What is being asked:
Can you reproduce, character for character, the data below from the line containing "Select the Profile1 tab" through the line containing "Action: [636, 415]", with both of those lines included?

* START *

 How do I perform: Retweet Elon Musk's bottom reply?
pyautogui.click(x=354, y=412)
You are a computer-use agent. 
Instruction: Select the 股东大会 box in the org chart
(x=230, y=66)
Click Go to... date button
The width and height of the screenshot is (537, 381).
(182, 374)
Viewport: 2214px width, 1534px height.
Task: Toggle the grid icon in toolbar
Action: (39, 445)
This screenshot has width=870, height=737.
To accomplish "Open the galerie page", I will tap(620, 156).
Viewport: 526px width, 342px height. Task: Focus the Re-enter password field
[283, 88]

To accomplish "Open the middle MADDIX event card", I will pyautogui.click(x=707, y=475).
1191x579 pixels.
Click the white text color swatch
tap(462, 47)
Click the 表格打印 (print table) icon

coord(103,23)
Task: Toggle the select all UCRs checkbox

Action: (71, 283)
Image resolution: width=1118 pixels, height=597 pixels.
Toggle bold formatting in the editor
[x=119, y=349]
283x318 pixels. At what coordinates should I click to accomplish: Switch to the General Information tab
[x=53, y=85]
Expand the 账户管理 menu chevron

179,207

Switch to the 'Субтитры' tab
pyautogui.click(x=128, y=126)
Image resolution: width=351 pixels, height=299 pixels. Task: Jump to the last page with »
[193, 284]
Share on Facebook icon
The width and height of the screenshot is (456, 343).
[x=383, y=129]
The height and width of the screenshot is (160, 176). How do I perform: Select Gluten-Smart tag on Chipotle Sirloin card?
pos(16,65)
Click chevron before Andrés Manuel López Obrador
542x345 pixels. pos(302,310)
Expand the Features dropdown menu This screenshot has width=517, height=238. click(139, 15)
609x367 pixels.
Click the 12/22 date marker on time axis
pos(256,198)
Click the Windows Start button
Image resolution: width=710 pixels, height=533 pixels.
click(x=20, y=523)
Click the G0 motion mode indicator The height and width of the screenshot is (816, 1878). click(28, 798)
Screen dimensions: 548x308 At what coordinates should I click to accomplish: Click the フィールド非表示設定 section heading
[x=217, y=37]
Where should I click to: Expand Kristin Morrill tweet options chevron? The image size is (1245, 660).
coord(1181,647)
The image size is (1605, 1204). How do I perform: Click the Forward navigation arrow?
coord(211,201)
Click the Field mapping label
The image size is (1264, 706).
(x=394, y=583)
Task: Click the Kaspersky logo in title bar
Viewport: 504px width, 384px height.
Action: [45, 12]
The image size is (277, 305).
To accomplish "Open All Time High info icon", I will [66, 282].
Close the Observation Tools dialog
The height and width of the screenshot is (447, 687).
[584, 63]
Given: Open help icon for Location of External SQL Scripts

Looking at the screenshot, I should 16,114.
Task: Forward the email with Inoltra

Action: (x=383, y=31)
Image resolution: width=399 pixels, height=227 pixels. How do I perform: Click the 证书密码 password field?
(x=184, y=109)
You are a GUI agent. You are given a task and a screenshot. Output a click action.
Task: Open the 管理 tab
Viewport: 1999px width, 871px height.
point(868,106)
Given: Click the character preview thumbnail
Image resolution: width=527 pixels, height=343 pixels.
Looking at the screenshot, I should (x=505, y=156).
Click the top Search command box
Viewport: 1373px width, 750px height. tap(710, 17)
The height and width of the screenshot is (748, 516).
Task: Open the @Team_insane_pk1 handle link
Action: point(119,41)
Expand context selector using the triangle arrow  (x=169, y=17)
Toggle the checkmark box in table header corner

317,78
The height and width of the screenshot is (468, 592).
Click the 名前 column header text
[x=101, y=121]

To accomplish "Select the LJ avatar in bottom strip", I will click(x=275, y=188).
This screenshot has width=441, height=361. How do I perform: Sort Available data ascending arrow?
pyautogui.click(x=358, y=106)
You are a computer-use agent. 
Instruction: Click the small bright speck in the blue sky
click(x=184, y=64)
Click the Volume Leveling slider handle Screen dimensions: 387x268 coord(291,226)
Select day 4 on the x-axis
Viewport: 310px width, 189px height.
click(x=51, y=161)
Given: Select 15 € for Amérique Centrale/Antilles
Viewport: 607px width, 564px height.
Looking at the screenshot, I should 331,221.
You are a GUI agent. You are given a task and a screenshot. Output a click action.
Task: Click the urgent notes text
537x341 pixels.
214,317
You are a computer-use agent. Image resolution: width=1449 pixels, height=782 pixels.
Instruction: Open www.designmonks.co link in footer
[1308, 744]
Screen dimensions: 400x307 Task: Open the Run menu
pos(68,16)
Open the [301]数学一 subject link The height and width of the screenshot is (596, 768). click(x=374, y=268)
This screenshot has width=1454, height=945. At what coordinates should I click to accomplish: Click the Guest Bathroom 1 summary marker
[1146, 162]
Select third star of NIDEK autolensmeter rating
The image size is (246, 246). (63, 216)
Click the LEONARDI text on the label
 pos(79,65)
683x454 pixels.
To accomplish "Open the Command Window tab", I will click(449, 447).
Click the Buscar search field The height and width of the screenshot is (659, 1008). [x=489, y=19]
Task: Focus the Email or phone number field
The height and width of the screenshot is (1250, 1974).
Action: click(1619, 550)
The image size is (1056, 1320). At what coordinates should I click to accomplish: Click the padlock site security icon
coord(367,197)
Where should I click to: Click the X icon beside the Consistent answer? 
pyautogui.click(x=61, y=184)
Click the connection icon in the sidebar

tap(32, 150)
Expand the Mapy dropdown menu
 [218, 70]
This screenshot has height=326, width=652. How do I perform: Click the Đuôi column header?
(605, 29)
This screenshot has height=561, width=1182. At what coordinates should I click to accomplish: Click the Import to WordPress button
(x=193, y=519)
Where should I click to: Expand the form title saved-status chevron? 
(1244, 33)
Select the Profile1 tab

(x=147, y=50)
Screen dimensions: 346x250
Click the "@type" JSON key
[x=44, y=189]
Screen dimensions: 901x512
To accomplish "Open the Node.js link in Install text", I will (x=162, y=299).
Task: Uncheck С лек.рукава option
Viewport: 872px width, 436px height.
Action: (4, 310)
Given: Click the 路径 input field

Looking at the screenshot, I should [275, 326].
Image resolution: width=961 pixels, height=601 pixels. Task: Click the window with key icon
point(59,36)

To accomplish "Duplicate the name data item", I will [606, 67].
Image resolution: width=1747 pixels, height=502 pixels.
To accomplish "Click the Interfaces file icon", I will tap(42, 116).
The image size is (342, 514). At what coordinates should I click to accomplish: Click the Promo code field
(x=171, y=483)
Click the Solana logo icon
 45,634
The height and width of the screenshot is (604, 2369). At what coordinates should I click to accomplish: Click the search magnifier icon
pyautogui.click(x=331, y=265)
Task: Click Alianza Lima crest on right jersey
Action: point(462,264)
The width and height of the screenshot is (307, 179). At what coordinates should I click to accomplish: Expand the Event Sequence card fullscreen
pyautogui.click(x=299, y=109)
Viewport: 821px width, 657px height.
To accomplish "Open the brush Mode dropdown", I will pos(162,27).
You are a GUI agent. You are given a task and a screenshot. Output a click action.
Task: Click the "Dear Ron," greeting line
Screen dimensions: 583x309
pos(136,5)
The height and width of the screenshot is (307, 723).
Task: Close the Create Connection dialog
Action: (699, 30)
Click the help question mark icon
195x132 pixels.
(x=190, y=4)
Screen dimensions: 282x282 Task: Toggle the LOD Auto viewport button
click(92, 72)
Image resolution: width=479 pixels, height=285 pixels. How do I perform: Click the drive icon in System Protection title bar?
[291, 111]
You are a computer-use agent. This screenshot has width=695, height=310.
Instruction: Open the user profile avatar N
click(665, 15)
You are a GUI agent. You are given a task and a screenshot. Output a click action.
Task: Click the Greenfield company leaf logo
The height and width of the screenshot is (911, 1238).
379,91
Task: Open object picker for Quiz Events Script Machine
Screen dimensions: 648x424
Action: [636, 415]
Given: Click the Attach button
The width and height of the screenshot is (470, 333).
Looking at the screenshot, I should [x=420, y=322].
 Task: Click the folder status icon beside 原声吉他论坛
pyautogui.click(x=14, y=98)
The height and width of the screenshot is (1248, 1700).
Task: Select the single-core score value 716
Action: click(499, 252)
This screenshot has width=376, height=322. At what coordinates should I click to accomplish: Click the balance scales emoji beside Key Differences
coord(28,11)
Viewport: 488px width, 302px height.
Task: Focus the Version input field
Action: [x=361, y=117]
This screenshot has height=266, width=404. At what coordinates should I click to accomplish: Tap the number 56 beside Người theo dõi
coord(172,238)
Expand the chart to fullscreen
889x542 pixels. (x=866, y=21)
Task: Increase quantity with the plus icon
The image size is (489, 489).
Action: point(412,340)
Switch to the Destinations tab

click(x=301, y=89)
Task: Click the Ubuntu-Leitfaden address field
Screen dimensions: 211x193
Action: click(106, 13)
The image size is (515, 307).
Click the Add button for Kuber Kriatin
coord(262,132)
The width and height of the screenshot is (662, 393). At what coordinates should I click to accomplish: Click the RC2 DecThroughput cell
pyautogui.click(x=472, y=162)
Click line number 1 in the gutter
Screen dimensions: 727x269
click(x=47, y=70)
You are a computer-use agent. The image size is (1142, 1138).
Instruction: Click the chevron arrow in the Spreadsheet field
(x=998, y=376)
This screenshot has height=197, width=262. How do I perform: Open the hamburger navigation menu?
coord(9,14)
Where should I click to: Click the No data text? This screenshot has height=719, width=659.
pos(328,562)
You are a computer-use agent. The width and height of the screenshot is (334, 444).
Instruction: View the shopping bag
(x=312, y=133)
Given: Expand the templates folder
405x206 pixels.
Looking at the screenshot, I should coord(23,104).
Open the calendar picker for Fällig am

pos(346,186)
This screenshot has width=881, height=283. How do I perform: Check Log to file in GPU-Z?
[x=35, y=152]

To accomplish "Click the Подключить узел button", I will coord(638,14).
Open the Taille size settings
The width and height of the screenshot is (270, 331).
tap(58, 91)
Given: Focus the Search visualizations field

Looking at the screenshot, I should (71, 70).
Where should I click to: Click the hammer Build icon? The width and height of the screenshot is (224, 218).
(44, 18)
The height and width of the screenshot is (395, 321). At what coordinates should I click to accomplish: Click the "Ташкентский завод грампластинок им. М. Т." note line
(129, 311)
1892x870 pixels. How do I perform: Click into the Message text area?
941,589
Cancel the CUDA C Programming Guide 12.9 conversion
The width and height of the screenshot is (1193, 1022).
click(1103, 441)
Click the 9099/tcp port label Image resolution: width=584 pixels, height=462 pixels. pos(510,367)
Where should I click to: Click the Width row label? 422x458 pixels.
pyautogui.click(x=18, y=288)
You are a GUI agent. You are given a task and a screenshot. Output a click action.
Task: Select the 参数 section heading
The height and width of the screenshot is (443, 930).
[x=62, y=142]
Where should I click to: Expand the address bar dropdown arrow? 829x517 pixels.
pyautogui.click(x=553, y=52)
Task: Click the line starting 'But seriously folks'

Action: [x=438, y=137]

* END *

Solution to this task:
Select the Profile1 tab

(x=147, y=50)
Screen dimensions: 346x250
Click the "@type" JSON key
[x=44, y=189]
Screen dimensions: 901x512
To accomplish "Open the Node.js link in Install text", I will (x=162, y=299).
Task: Uncheck С лек.рукава option
Viewport: 872px width, 436px height.
Action: (4, 310)
Given: Click the 路径 input field

Looking at the screenshot, I should [275, 326].
Image resolution: width=961 pixels, height=601 pixels. Task: Click the window with key icon
point(59,36)

To accomplish "Duplicate the name data item", I will [606, 67].
Image resolution: width=1747 pixels, height=502 pixels.
To accomplish "Click the Interfaces file icon", I will tap(42, 116).
The image size is (342, 514). At what coordinates should I click to accomplish: Click the Promo code field
(x=171, y=483)
Click the Solana logo icon
 45,634
The height and width of the screenshot is (604, 2369). At what coordinates should I click to accomplish: Click the search magnifier icon
pyautogui.click(x=331, y=265)
Task: Click Alianza Lima crest on right jersey
Action: point(462,264)
The width and height of the screenshot is (307, 179). At what coordinates should I click to accomplish: Expand the Event Sequence card fullscreen
pyautogui.click(x=299, y=109)
Viewport: 821px width, 657px height.
To accomplish "Open the brush Mode dropdown", I will pos(162,27).
You are a GUI agent. You are given a task and a screenshot. Output a click action.
Task: Click the "Dear Ron," greeting line
Screen dimensions: 583x309
pos(136,5)
The height and width of the screenshot is (307, 723).
Task: Close the Create Connection dialog
Action: (699, 30)
Click the help question mark icon
195x132 pixels.
(x=190, y=4)
Screen dimensions: 282x282 Task: Toggle the LOD Auto viewport button
click(92, 72)
Image resolution: width=479 pixels, height=285 pixels. How do I perform: Click the drive icon in System Protection title bar?
[291, 111]
You are a computer-use agent. This screenshot has width=695, height=310.
Instruction: Open the user profile avatar N
click(665, 15)
You are a GUI agent. You are given a task and a screenshot. Output a click action.
Task: Click the Greenfield company leaf logo
The height and width of the screenshot is (911, 1238).
379,91
Task: Open object picker for Quiz Events Script Machine
Screen dimensions: 648x424
Action: [636, 415]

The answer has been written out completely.